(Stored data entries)

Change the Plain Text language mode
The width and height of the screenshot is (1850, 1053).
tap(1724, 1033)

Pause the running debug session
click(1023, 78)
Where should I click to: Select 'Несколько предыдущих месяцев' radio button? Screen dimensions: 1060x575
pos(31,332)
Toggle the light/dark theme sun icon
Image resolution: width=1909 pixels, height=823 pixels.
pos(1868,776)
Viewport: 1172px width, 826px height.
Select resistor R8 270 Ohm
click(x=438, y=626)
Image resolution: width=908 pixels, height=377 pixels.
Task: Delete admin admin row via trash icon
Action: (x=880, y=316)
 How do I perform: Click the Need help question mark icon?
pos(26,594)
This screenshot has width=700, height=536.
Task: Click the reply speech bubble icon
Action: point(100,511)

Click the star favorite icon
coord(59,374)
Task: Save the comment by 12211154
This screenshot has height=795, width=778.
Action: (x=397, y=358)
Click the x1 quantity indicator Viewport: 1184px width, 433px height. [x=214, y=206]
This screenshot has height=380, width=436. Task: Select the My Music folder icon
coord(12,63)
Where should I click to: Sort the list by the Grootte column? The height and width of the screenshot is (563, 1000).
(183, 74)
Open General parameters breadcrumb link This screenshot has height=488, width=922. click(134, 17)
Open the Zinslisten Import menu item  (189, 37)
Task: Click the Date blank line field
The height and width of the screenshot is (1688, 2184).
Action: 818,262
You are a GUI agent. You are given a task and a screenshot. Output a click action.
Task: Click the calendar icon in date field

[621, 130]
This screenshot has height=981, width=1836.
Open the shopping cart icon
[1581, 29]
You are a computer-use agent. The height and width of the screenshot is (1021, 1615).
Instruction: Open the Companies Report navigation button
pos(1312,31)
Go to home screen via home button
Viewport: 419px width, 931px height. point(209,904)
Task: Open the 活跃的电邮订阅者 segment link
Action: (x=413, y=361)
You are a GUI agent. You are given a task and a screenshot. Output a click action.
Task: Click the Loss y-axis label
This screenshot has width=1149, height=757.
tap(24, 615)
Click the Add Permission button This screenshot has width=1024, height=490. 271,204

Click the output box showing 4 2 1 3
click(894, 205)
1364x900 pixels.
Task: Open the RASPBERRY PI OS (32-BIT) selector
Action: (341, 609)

## [WHAT YOU HAVE TO DO]
The entries above are to be restated word for word.

## [ANSWER SECTION]
Change the Plain Text language mode
The width and height of the screenshot is (1850, 1053).
tap(1724, 1033)

Pause the running debug session
click(1023, 78)
Where should I click to: Select 'Несколько предыдущих месяцев' radio button? Screen dimensions: 1060x575
pos(31,332)
Toggle the light/dark theme sun icon
Image resolution: width=1909 pixels, height=823 pixels.
pos(1868,776)
Viewport: 1172px width, 826px height.
Select resistor R8 270 Ohm
click(x=438, y=626)
Image resolution: width=908 pixels, height=377 pixels.
Task: Delete admin admin row via trash icon
Action: (x=880, y=316)
 How do I perform: Click the Need help question mark icon?
pos(26,594)
This screenshot has width=700, height=536.
Task: Click the reply speech bubble icon
Action: point(100,511)

Click the star favorite icon
coord(59,374)
Task: Save the comment by 12211154
This screenshot has height=795, width=778.
Action: (x=397, y=358)
Click the x1 quantity indicator Viewport: 1184px width, 433px height. [x=214, y=206]
This screenshot has height=380, width=436. Task: Select the My Music folder icon
coord(12,63)
Where should I click to: Sort the list by the Grootte column? The height and width of the screenshot is (563, 1000).
(183, 74)
Open General parameters breadcrumb link This screenshot has height=488, width=922. click(134, 17)
Open the Zinslisten Import menu item  (189, 37)
Task: Click the Date blank line field
The height and width of the screenshot is (1688, 2184).
Action: 818,262
You are a GUI agent. You are given a task and a screenshot. Output a click action.
Task: Click the calendar icon in date field

[621, 130]
This screenshot has height=981, width=1836.
Open the shopping cart icon
[1581, 29]
You are a computer-use agent. The height and width of the screenshot is (1021, 1615).
Instruction: Open the Companies Report navigation button
pos(1312,31)
Go to home screen via home button
Viewport: 419px width, 931px height. point(209,904)
Task: Open the 活跃的电邮订阅者 segment link
Action: (x=413, y=361)
You are a GUI agent. You are given a task and a screenshot. Output a click action.
Task: Click the Loss y-axis label
This screenshot has width=1149, height=757.
tap(24, 615)
Click the Add Permission button This screenshot has width=1024, height=490. 271,204

Click the output box showing 4 2 1 3
click(894, 205)
1364x900 pixels.
Task: Open the RASPBERRY PI OS (32-BIT) selector
Action: (341, 609)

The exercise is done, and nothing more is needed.